# Page text
################
Friday, 29 September 2017

Dora Bavio


Dora Bavio raced touring cars in Argentina in the 1960s and 1970s. She began racing in a Renault Gordini, and favoured French cars throughout her short career. The Gordini, her first racing car, was a gift from her father, although intended for road rather than competition use.

She was born in 1942. Unusually for her time, she actually began her motorsport career in karting. Her first car race was in 1966, at Vuelta de Lobos. She was sixth in class in the Gordini. Her next race was two weeks later, at the Autodromo Buenos Aires, and she was third.

Things went rather quiet for “Dorita”, as she became known, after her promising first year. She disappeared from the circuits for a while.
################
# Data
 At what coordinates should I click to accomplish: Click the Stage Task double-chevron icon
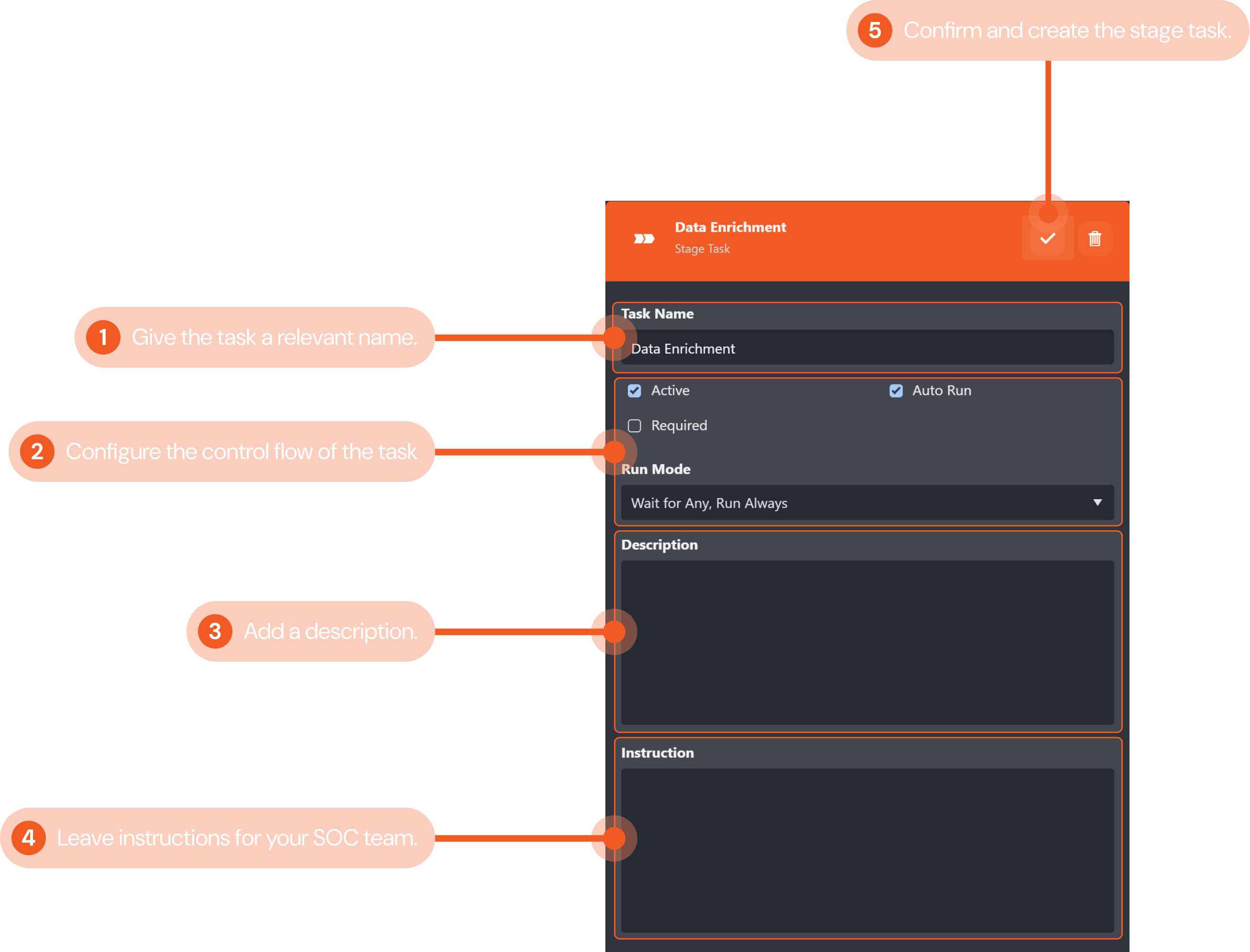pos(644,239)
################
# What to do
Continue the Dora Bavio piece from its last sentence.

# In response
In 1970, she entered the Argentine national touring car championship, driving a Peugeot 404 in the Improved Touring class. She drove in seven events, and had a best finish of eighth, in her first race at Salto. At least some of these races were two-driver enduros; Susana Renzulli was among her co-drivers. Her last event of the year was the Argentine Touring Car Grand Prix, which she did not finish, stopping after the third stage.

In 1972, she raced a Peugeot 504 in the championship, but only did one race, which she did not finish. In between races, she worked as a racing instructor.

Much later, in 1985, Dora reappeared on the rally stage. She took part in the Rally of Argentina, driving a Peugeot 504, and was 39th overall. The car was considerably older than most of the field, but not the only 504 in the rally.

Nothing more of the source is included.